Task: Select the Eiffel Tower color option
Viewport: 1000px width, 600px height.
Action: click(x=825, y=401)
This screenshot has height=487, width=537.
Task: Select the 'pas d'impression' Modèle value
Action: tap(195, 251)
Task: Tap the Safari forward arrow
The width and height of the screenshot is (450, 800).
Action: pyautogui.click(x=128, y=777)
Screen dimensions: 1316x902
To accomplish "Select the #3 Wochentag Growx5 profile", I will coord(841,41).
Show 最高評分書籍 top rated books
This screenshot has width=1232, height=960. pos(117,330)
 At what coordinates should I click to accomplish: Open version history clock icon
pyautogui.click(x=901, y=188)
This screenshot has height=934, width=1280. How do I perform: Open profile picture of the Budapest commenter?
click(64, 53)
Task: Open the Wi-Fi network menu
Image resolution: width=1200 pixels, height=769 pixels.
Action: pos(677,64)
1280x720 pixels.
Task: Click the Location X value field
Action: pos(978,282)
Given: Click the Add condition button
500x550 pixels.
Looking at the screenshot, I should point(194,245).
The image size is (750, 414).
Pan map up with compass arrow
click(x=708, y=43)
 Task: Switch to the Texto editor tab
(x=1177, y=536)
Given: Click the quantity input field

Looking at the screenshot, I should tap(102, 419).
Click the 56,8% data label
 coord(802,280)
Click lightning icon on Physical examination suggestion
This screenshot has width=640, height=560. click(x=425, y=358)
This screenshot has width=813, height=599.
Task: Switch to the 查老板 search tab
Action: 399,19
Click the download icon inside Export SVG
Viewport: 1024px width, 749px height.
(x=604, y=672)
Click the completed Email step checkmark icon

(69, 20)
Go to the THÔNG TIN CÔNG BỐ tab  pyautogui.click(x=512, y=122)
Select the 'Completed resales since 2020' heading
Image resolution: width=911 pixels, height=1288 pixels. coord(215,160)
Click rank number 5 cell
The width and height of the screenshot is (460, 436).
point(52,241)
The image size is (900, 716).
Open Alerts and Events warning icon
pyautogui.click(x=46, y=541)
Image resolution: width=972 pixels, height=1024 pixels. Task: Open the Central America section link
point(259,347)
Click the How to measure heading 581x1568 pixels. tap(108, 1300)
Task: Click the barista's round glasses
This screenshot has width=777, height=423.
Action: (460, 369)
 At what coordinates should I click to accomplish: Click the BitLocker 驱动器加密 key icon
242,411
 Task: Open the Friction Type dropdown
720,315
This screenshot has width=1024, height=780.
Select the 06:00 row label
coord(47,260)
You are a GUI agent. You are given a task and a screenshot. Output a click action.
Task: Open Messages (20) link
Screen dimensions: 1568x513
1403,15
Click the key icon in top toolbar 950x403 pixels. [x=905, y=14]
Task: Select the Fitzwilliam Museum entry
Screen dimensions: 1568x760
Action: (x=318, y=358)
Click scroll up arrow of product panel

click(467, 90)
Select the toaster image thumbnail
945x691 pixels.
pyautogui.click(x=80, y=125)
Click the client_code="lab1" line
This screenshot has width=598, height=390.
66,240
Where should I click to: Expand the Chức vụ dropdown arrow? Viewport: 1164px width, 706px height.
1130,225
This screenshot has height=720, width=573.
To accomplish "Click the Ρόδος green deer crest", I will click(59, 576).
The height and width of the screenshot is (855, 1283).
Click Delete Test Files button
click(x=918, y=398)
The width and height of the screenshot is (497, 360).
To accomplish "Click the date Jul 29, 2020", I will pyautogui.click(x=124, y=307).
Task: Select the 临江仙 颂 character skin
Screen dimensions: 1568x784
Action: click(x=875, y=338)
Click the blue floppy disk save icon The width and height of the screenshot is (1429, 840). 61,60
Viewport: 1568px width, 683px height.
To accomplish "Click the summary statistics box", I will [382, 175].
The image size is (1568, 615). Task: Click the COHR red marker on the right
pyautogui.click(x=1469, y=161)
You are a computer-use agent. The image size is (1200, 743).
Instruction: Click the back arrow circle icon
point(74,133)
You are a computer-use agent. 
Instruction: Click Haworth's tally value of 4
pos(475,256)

+ + + + + + +

*What to work on*.
Write each line above out exactly.

*Response*.
Task: Select the Eiffel Tower color option
Viewport: 1000px width, 600px height.
Action: click(x=825, y=401)
This screenshot has height=487, width=537.
Task: Select the 'pas d'impression' Modèle value
Action: tap(195, 251)
Task: Tap the Safari forward arrow
The width and height of the screenshot is (450, 800).
Action: pyautogui.click(x=128, y=777)
Screen dimensions: 1316x902
To accomplish "Select the #3 Wochentag Growx5 profile", I will coord(841,41).
Show 最高評分書籍 top rated books
This screenshot has width=1232, height=960. pos(117,330)
 At what coordinates should I click to accomplish: Open version history clock icon
pyautogui.click(x=901, y=188)
This screenshot has height=934, width=1280. How do I perform: Open profile picture of the Budapest commenter?
click(64, 53)
Task: Open the Wi-Fi network menu
Image resolution: width=1200 pixels, height=769 pixels.
Action: pos(677,64)
1280x720 pixels.
Task: Click the Location X value field
Action: pos(978,282)
Given: Click the Add condition button
500x550 pixels.
Looking at the screenshot, I should point(194,245).
The image size is (750, 414).
Pan map up with compass arrow
click(x=708, y=43)
 Task: Switch to the Texto editor tab
(x=1177, y=536)
Given: Click the quantity input field

Looking at the screenshot, I should tap(102, 419).
Click the 56,8% data label
 coord(802,280)
Click lightning icon on Physical examination suggestion
This screenshot has width=640, height=560. click(x=425, y=358)
This screenshot has width=813, height=599.
Task: Switch to the 查老板 search tab
Action: 399,19
Click the download icon inside Export SVG
Viewport: 1024px width, 749px height.
(x=604, y=672)
Click the completed Email step checkmark icon

(69, 20)
Go to the THÔNG TIN CÔNG BỐ tab  pyautogui.click(x=512, y=122)
Select the 'Completed resales since 2020' heading
Image resolution: width=911 pixels, height=1288 pixels. coord(215,160)
Click rank number 5 cell
The width and height of the screenshot is (460, 436).
point(52,241)
The image size is (900, 716).
Open Alerts and Events warning icon
pyautogui.click(x=46, y=541)
Image resolution: width=972 pixels, height=1024 pixels. Task: Open the Central America section link
point(259,347)
Click the How to measure heading 581x1568 pixels. tap(108, 1300)
Task: Click the barista's round glasses
This screenshot has width=777, height=423.
Action: (460, 369)
 At what coordinates should I click to accomplish: Click the BitLocker 驱动器加密 key icon
242,411
 Task: Open the Friction Type dropdown
720,315
This screenshot has width=1024, height=780.
Select the 06:00 row label
coord(47,260)
You are a GUI agent. You are given a task and a screenshot. Output a click action.
Task: Open Messages (20) link
Screen dimensions: 1568x513
1403,15
Click the key icon in top toolbar 950x403 pixels. [x=905, y=14]
Task: Select the Fitzwilliam Museum entry
Screen dimensions: 1568x760
Action: (x=318, y=358)
Click scroll up arrow of product panel

click(467, 90)
Select the toaster image thumbnail
945x691 pixels.
pyautogui.click(x=80, y=125)
Click the client_code="lab1" line
This screenshot has width=598, height=390.
66,240
Where should I click to: Expand the Chức vụ dropdown arrow? Viewport: 1164px width, 706px height.
1130,225
This screenshot has height=720, width=573.
To accomplish "Click the Ρόδος green deer crest", I will click(59, 576).
The height and width of the screenshot is (855, 1283).
Click Delete Test Files button
click(x=918, y=398)
The width and height of the screenshot is (497, 360).
To accomplish "Click the date Jul 29, 2020", I will pyautogui.click(x=124, y=307).
Task: Select the 临江仙 颂 character skin
Screen dimensions: 1568x784
Action: click(x=875, y=338)
Click the blue floppy disk save icon The width and height of the screenshot is (1429, 840). 61,60
Viewport: 1568px width, 683px height.
To accomplish "Click the summary statistics box", I will [382, 175].
The image size is (1568, 615). Task: Click the COHR red marker on the right
pyautogui.click(x=1469, y=161)
You are a computer-use agent. The image size is (1200, 743).
Instruction: Click the back arrow circle icon
point(74,133)
You are a computer-use agent. 
Instruction: Click Haworth's tally value of 4
pos(475,256)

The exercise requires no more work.